Rodionov DA, Rodionova IA, Li X, Ravcheev DA, Tarasova Y, Portnoy VA, Zengler K, Osterman AL - Front Microbiol (2013)

Bottom Line: The observed upregulation of genes involved in catabolism of pectin, trehalose, cellobiose, arabinose, rhamnose, xylose, glucose, galactose, and ribose showed a strong correlation with the UxaR, TreR, BglR, CelR, AraR, RhaR, XylR, GluR, GalR, and RbsR regulons.Ultimately, this study elucidated the transcriptional regulatory network and mechanisms controlling expression of carbohydrate utilization genes in T. maritima.In addition to improving the functional annotations of associated transporters and catabolic enzymes, this research provides novel insights into the evolution of regulatory networks in Thermotogales.

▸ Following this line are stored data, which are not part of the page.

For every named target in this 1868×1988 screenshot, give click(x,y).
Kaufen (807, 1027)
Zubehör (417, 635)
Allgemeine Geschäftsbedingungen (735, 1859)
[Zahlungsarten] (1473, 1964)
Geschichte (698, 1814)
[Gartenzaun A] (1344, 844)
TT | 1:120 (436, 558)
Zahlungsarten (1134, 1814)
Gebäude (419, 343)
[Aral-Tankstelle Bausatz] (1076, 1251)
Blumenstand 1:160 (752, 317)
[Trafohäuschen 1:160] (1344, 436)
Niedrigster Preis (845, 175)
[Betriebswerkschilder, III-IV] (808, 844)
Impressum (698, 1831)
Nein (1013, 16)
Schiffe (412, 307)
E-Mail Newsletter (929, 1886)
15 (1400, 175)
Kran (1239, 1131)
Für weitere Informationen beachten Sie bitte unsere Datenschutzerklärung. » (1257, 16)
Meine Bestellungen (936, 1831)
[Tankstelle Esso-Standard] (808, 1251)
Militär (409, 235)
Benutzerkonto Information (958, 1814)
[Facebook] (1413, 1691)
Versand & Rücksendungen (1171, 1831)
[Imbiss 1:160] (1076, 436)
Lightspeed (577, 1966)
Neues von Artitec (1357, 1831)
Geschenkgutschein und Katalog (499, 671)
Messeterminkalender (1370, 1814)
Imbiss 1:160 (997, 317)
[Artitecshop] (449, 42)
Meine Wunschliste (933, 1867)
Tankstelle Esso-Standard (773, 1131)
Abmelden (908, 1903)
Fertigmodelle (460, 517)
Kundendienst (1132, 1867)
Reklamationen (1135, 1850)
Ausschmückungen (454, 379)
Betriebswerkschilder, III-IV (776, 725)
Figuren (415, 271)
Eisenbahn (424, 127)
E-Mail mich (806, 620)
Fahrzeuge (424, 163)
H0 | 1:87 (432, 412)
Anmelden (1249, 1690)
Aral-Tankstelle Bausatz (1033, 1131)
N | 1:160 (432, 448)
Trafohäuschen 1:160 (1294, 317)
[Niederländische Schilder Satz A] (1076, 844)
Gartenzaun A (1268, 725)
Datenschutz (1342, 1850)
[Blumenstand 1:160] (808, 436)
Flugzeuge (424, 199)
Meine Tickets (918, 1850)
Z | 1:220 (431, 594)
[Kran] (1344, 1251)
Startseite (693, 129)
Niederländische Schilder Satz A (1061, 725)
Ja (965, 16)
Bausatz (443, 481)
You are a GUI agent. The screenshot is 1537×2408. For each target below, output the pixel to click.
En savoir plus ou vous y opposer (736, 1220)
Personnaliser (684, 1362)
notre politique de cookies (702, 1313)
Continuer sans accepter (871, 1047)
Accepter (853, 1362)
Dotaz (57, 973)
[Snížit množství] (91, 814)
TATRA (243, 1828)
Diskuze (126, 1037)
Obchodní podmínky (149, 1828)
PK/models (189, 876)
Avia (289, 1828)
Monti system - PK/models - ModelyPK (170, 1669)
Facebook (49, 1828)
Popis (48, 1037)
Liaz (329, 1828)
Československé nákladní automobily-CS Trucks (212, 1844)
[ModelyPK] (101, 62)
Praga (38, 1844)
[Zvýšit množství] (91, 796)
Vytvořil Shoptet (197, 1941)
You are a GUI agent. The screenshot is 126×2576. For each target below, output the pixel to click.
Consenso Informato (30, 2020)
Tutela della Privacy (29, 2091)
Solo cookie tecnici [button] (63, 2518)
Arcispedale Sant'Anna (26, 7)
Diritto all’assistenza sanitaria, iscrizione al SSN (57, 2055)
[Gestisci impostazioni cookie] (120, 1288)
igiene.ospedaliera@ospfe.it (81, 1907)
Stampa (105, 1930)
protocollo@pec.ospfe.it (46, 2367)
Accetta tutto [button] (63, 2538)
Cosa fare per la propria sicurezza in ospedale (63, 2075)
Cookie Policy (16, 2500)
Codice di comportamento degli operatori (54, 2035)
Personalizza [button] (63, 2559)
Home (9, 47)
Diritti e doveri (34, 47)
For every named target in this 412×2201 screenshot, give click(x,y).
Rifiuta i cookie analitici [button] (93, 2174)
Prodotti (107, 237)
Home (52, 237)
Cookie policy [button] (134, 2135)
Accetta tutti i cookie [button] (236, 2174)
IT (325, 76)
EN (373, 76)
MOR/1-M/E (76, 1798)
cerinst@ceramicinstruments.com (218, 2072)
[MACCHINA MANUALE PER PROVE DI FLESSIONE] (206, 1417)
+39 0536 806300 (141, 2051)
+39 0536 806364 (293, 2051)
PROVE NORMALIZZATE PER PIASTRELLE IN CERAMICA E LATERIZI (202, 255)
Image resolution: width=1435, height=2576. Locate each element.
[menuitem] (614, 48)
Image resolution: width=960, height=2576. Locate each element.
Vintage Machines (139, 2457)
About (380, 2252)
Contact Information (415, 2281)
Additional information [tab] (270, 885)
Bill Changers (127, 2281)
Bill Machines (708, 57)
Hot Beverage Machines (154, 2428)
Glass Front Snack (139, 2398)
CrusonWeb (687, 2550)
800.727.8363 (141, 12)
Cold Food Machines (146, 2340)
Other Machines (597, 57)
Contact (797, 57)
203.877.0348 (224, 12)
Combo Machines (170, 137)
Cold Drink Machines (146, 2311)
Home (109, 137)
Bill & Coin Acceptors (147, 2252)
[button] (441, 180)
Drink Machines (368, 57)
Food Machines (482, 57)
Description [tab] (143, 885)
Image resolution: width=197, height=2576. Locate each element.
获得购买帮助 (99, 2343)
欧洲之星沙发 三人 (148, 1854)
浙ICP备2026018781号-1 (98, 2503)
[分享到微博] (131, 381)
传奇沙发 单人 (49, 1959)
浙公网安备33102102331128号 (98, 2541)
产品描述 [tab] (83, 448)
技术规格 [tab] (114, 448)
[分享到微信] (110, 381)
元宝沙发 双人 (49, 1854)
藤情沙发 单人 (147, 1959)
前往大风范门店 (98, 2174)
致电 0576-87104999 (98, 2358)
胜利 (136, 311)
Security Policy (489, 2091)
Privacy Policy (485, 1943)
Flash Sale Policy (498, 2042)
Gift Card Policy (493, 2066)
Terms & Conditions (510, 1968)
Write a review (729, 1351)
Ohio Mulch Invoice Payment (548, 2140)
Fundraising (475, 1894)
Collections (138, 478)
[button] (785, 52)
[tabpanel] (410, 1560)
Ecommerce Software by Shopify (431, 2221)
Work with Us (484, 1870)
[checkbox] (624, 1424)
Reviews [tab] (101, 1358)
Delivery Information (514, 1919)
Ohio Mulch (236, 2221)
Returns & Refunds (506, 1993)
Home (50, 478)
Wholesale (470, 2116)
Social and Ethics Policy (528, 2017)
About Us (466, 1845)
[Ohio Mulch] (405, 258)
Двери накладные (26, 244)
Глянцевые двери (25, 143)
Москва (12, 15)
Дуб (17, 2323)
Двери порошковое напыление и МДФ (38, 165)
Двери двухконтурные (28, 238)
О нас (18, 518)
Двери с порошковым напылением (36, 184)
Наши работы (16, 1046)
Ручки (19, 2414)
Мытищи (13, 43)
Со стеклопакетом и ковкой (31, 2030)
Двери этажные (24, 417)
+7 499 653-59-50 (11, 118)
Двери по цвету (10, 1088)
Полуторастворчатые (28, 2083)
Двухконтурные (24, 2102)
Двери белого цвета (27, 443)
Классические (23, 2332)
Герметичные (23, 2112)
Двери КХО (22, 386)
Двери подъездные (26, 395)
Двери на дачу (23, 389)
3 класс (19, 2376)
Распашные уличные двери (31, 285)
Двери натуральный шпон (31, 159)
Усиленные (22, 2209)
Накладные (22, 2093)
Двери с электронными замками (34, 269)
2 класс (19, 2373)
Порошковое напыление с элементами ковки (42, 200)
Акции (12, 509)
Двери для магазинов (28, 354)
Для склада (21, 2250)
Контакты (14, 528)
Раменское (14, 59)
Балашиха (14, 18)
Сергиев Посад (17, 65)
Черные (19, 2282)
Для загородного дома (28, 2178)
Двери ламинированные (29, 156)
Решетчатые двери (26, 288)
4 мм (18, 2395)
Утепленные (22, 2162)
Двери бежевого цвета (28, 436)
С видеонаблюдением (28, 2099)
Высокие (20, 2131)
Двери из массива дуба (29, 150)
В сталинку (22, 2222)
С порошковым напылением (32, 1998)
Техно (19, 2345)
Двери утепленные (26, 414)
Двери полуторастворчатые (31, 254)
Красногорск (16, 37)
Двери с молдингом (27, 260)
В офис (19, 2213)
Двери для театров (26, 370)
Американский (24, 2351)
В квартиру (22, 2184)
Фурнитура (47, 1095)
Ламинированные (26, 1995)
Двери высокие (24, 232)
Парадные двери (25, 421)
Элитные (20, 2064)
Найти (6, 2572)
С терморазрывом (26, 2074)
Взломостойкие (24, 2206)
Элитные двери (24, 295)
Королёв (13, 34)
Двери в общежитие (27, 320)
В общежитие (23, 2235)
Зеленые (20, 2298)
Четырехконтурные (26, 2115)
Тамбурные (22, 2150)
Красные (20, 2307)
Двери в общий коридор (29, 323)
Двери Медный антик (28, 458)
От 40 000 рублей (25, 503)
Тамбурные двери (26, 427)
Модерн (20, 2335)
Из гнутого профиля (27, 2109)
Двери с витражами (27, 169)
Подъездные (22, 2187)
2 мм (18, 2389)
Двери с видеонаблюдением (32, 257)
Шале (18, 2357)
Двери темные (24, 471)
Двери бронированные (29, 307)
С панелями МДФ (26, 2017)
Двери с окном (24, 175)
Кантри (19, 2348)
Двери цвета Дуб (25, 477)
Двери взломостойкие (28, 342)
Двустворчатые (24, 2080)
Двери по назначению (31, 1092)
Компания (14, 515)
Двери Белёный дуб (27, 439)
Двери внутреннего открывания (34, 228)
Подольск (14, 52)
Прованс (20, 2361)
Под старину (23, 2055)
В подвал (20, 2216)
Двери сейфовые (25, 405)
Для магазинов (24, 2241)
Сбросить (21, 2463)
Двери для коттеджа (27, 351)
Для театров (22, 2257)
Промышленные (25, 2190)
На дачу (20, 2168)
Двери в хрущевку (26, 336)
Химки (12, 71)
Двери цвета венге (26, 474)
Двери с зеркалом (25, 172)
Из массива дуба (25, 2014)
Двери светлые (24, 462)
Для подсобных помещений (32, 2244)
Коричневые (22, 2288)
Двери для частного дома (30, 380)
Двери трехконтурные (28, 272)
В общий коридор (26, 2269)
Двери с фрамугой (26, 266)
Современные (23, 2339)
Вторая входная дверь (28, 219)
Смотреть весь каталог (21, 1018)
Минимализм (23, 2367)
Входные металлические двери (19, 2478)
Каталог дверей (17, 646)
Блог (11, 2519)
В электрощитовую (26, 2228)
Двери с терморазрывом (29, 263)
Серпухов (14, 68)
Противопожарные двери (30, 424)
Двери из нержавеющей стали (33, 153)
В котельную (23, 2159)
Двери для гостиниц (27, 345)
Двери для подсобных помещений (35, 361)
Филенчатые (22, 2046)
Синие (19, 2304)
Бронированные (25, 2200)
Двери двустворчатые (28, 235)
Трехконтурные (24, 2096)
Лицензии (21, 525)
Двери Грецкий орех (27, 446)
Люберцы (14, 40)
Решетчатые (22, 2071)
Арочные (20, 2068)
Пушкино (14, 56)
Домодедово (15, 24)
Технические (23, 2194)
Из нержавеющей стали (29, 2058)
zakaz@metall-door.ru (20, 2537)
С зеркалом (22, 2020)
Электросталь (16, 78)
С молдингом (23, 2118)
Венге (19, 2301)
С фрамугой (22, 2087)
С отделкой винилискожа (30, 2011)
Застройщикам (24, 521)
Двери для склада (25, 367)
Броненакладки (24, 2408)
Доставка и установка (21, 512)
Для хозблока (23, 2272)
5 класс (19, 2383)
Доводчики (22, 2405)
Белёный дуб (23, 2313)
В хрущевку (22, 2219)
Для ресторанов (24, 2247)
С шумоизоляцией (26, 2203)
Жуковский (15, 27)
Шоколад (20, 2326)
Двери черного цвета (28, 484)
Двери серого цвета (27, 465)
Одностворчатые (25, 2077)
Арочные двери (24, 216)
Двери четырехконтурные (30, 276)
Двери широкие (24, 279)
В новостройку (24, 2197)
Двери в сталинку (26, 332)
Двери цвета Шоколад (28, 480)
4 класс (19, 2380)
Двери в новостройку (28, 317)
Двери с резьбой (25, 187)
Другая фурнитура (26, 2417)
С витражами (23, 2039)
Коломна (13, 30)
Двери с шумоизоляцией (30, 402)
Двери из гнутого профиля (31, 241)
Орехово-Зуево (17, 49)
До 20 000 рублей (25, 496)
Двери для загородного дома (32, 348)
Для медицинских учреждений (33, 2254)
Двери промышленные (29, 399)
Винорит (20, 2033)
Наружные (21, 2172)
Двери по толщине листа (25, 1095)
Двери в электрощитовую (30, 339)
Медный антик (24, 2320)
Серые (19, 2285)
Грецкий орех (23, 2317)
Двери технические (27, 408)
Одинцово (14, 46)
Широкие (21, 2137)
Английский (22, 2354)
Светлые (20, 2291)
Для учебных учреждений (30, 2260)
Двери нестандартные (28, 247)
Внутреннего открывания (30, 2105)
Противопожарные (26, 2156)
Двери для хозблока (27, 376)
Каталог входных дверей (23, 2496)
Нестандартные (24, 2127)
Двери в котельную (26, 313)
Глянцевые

View Article: PubMed Central - PubMed

Affiliation: Sanford-Burnham Medical Research Institute La Jolla, CA, USA ; A. A. Kharkevich Institute for Information Transmission Problems, Russian Academy of Sciences Moscow, Russia.

ABSTRACT
Hyperthermophilic bacteria from the Thermotogales lineage can produce hydrogen by fermenting a wide range of carbohydrates. Previous experimental studies identified a large fraction of genes committed to carbohydrate degradation and utilization in the model bacterium Thermotoga maritima. Knowledge of these genes enabled comprehensive reconstruction of biochemical pathways comprising the carbohydrate utilization network. However, transcriptional factors (TFs) and regulatory mechanisms driving this network remained largely unknown. Here, we used an integrated approach based on comparative analysis of genomic and transcriptomic data for the reconstruction of the carbohydrate utilization regulatory networks in 11 Thermotogales genomes. We identified DNA-binding motifs and regulons for 19 orthologous TFs in the Thermotogales. The inferred regulatory network in T. maritima contains 181 genes encoding TFs, sugar catabolic enzymes and ABC-family transporters. In contrast to many previously described bacteria, a transcriptional regulation strategy of Thermotoga does not employ global regulatory factors. The reconstructed regulatory network in T. maritima was validated by gene expression profiling on a panel of mono- and disaccharides and by in vitro DNA-binding assays. The observed upregulation of genes involved in catabolism of pectin, trehalose, cellobiose, arabinose, rhamnose, xylose, glucose, galactose, and ribose showed a strong correlation with the UxaR, TreR, BglR, CelR, AraR, RhaR, XylR, GluR, GalR, and RbsR regulons. Ultimately, this study elucidated the transcriptional regulatory network and mechanisms controlling expression of carbohydrate utilization genes in T. maritima. In addition to improving the functional annotations of associated transporters and catabolic enzymes, this research provides novel insights into the evolution of regulatory networks in Thermotogales.

No MeSH data available.


Genomic context of 15 sugar catabolic regulons in T. maritima. Validated and predicted effectors of TFs are listed in red and black, respectively. TF binding sites and downstream regulated genes are shown by circles and arrows, respectively. Validated sites are labeled with red check marks. Sequence logos representing the consensus binding site motifs were built using all candidate sites in the Thermotogales genomes. Genes encoding transcriptional regulators and components of sugar transporters are shown in black and red, respectively, whereas the genes encoding the secreted and intracellular sugar catabolic enzymes are in green and yellow, respectively. Hypothetical genes are in gray. Genes that were upregulated on specific sugars (listed in the last column) have their names highlighted in magenta.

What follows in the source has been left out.